Revision Date: November 2012
Scope and Target Population
Adults presenting with past or present symptoms of chest pain/discomfort and/or indications of acute cardiovascular syndromes.
- Increase the success of emergency intervention for patients with chest pain symptoms suggestive of serious illness.
- Minimize the delay in administering fibrinolysis or angioplasty to patients with acute myocardial infarction (AMI).
- Increase the timely initiation of treatment to reduce postinfarction mortality in patients with acute myocardial infarction.
- Increase the percentage of patients with acute myocardial infarction using cardiac rehabilitation.
- On initial contact with the health care system, high-risk patients need to be identified quickly and referred to an emergency department via the 911 system.
- Patients whose chest pain symptoms are suggestive of serious illness need immediate assessment in a monitored area and early therapy to include an immediate EKG, intravenous access, oxygen, aspirin and other appropriate medical therapies.
- Triage and management of patients with chest pain and unstable angina should be based on a validated risk assessment system and clinical findings.
- Patients with low-risk symptoms could be evaluated as outpatients.
- Thrombolysis for ST-elevation, MI or left bundle branch block should be instituted within 30 to 60 minutes of arrival, or angiogram/primary percutaneous coronary intervention should be performed within 90 minutes of arrival, with a target of less than 60 minutes.
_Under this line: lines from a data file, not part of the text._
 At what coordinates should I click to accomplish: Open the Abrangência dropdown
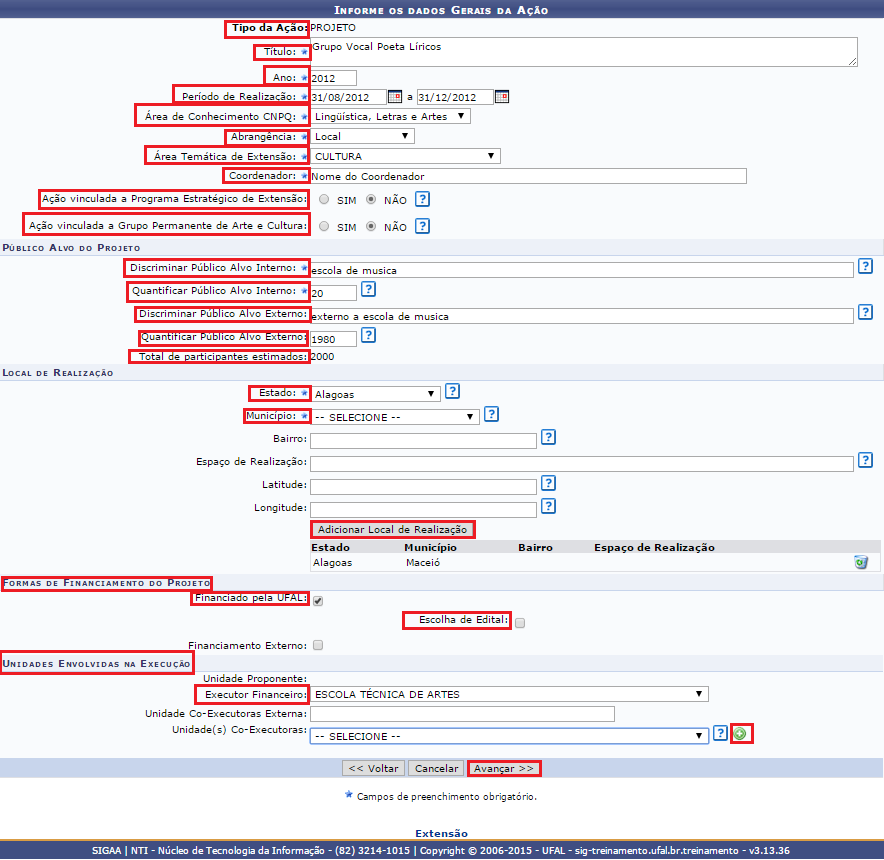[x=362, y=136]
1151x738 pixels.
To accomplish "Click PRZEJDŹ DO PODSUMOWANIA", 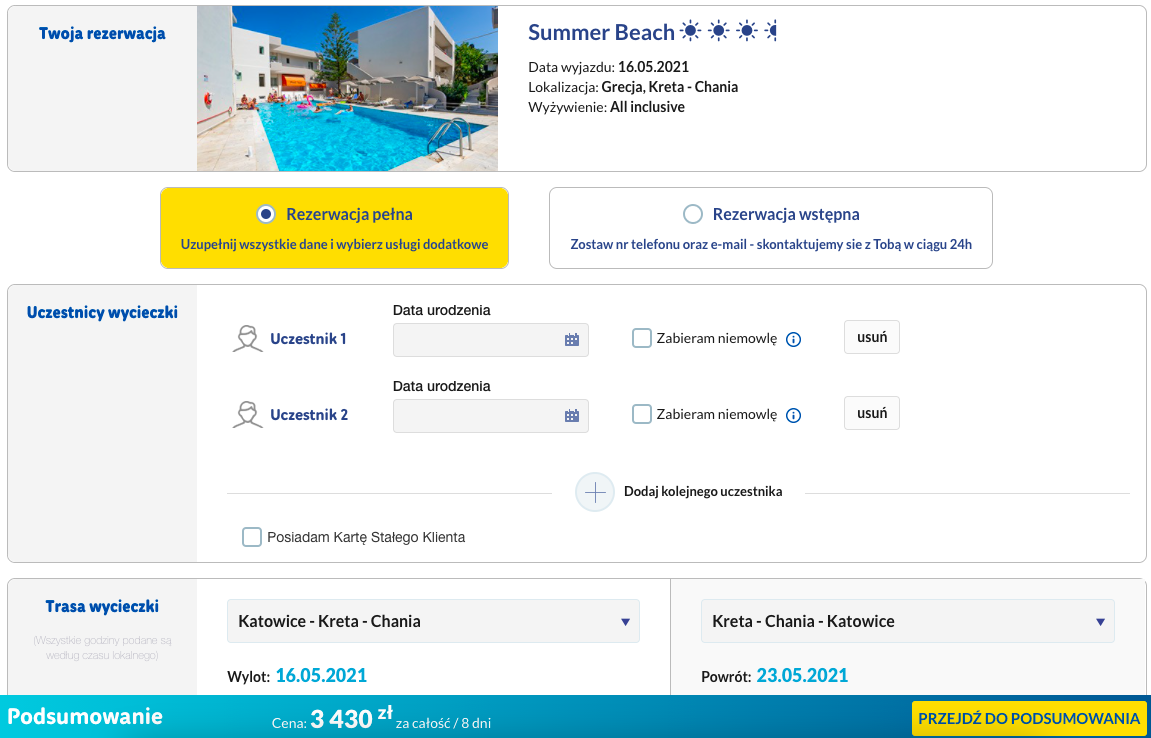I will (1028, 717).
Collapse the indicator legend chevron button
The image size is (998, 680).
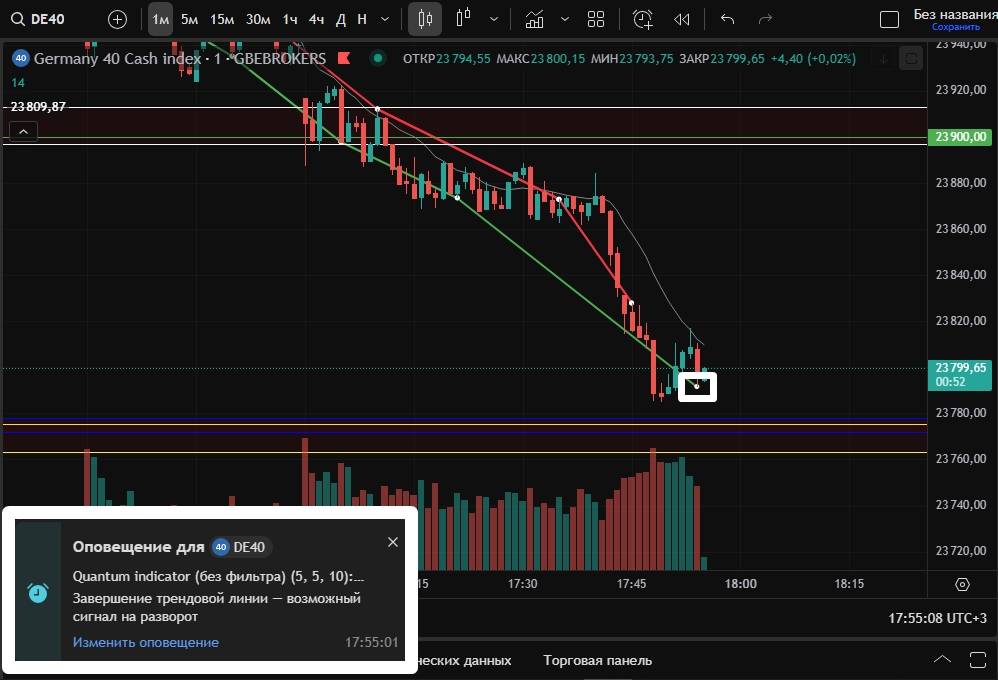coord(23,131)
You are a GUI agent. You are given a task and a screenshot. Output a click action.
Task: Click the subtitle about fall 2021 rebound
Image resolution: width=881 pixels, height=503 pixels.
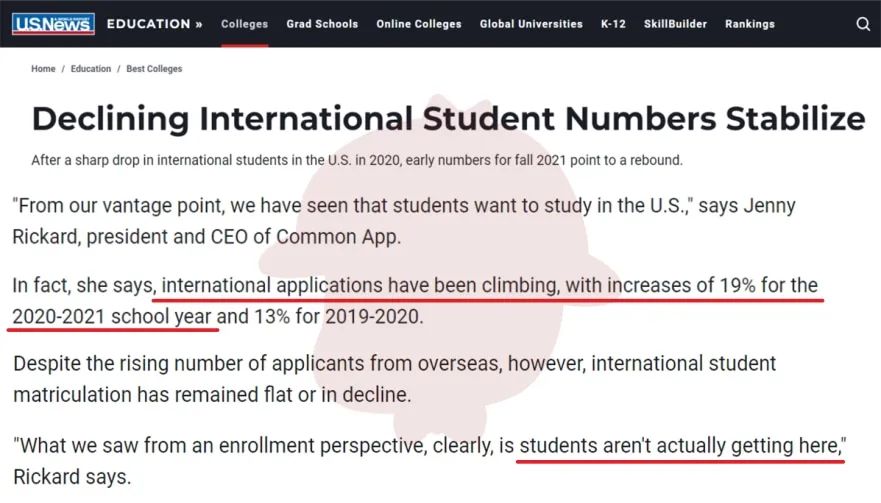coord(357,160)
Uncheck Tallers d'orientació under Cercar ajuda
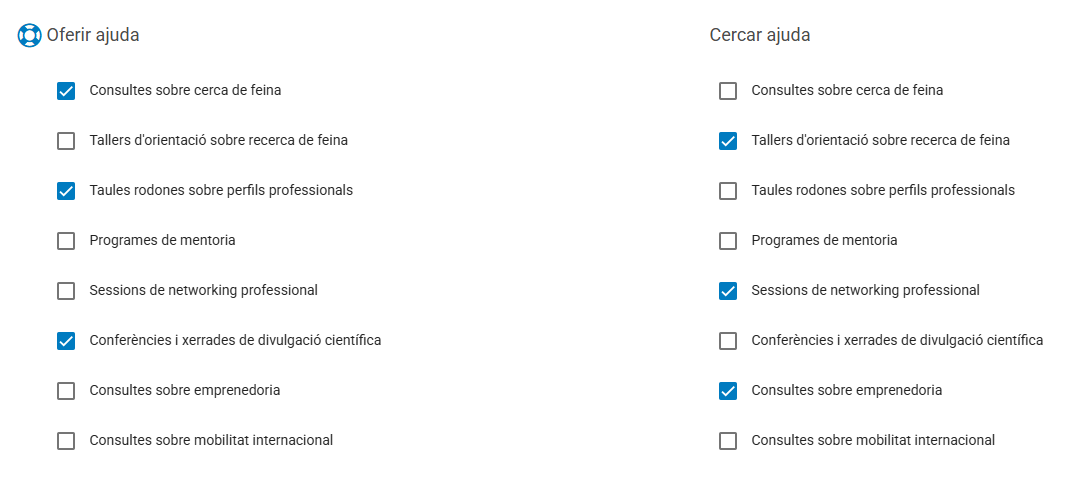Image resolution: width=1092 pixels, height=480 pixels. [728, 141]
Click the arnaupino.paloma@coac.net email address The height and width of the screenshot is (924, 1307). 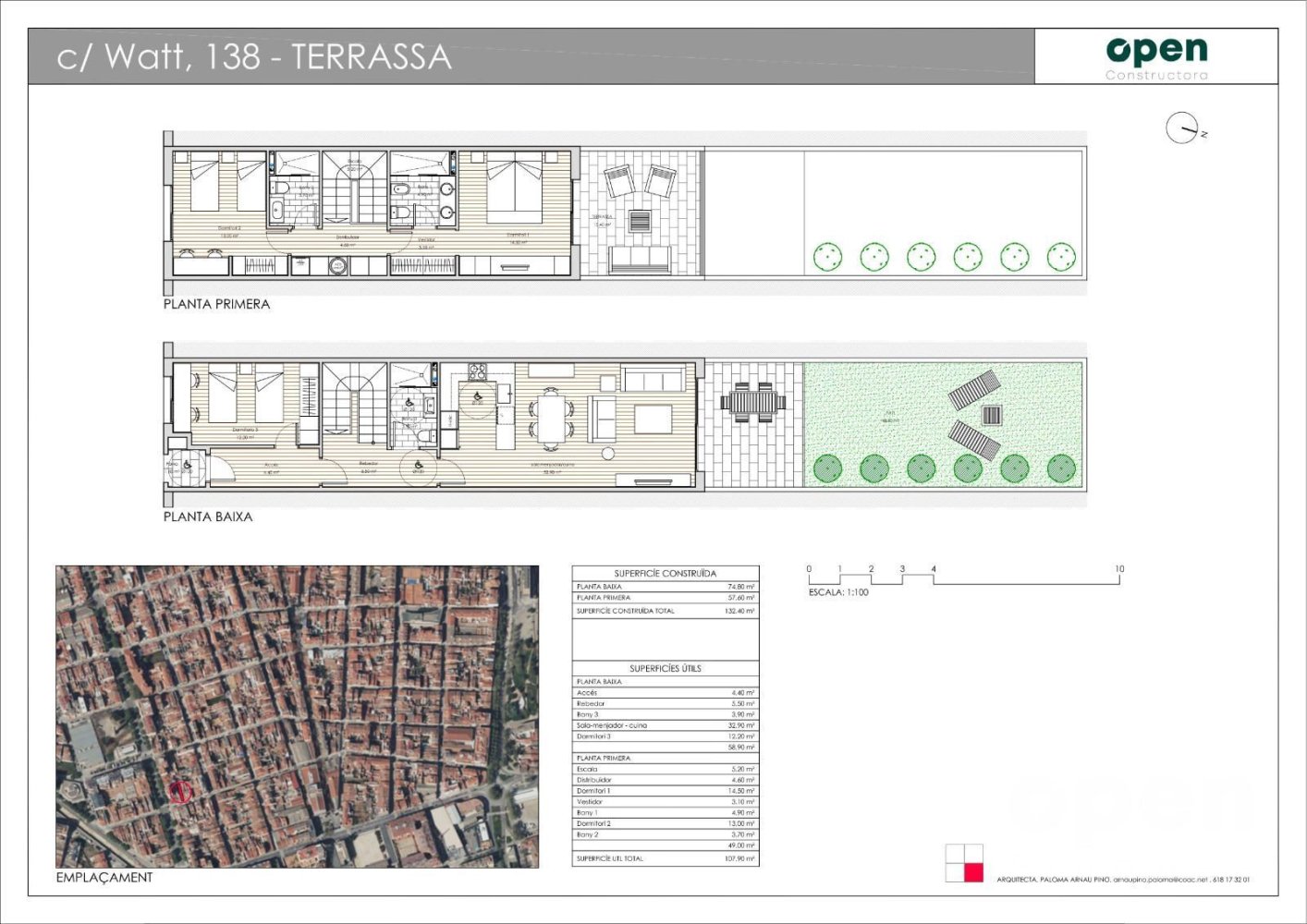click(x=1160, y=880)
High-risk patients initially treated at non-PCI-capable facilities who cannot be transferred for PCI within 90 minutes should receive thrombolysis followed by as-soon-as-possible transfer to a PCI-capable facility.
- Recommend use of the following medications: P2Y12 inhibitor and aspirin (or P2Y12 inhibitor alone if aspirin allergic) at admission. Avoid P2Y12 inhibitor if cardiac surgery is anticipated. Use beta-blockers whenever possible and/or ACE inhibitors/angiotensin receptor blockers at 24 hours if stable, nitrates (when indicated), and statins whenever possible.
- Recommend use of cardiac rehabilitation.